Answer these questions from the prison forum excerpt:
(a) What did the first writer do to keep from missing their fiance and kids?
(b) What reason does pyre give that the man may not really be in solitary confinement?
(c) What visitor rule does pyre ask about in the third point?

— start EXCERPTED PASSAGE —

I wrote code to keep to myself, to distract me from missing my fiance and
kids...and what else could I do when I got out, I lost my honor.

If your implying that mine was non-tech related:
<http://www.wired.com/threatlevel/2008/05/man-allegedly-b/>

------
pyre
1) It sounds like he's not necessarily in 'solitary confinement' because he's
got a cellmate. Sure he's separated from the rest of the prison population,
but it's not the same situation as if he were _really_ in solitary
confinement.

2) Not allowing him access to his lawyer, or allowing his lawyer to be
informed of his situation seems like it has to be against some sort of
rule/law/regulation. If it isn't then we need to start calling up some
legislators.

3) What's the deal with the 'you must wear a bra' rule? Someone in another
thread said that this was standard. Why? I could maybe understand a rule that
said "no bras" if they thought that a bra could be used to smuggled something
somehow, but forcing all women visiting to wear bras seems odd. Are they
afraid of a prison riot over a bra-less woman?

— end EXCERPTED PASSAGE —
— start DATA ENTRIES —

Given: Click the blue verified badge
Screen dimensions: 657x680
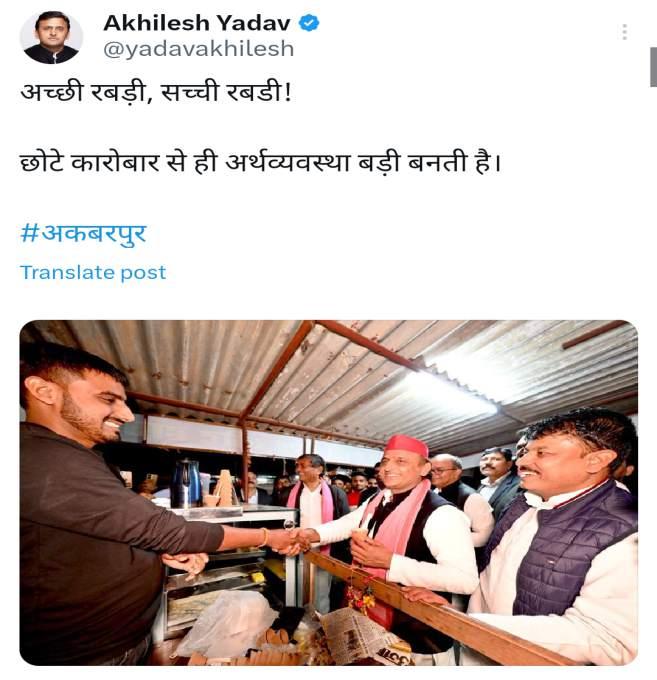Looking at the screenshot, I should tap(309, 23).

— end DATA ENTRIES —
— start DATA ENTRIES —

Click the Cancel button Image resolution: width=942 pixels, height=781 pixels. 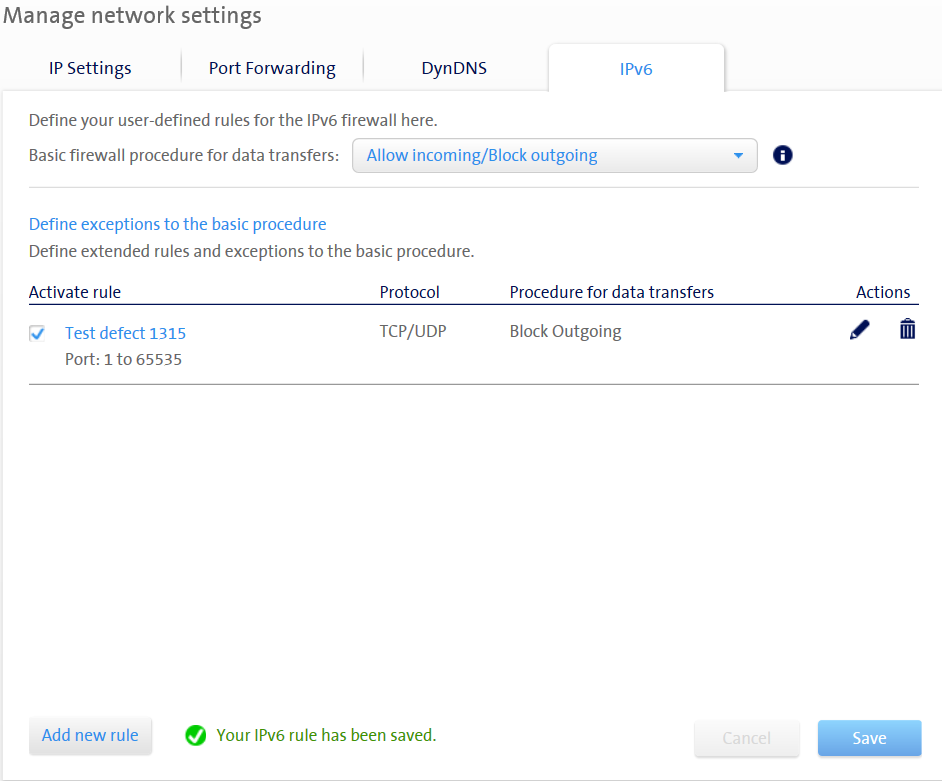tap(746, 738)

— end DATA ENTRIES —

TASK RESPONSE:
(a) They wrote code.
(b) He has a cellmate.
(c) Women visiting must wear a bra.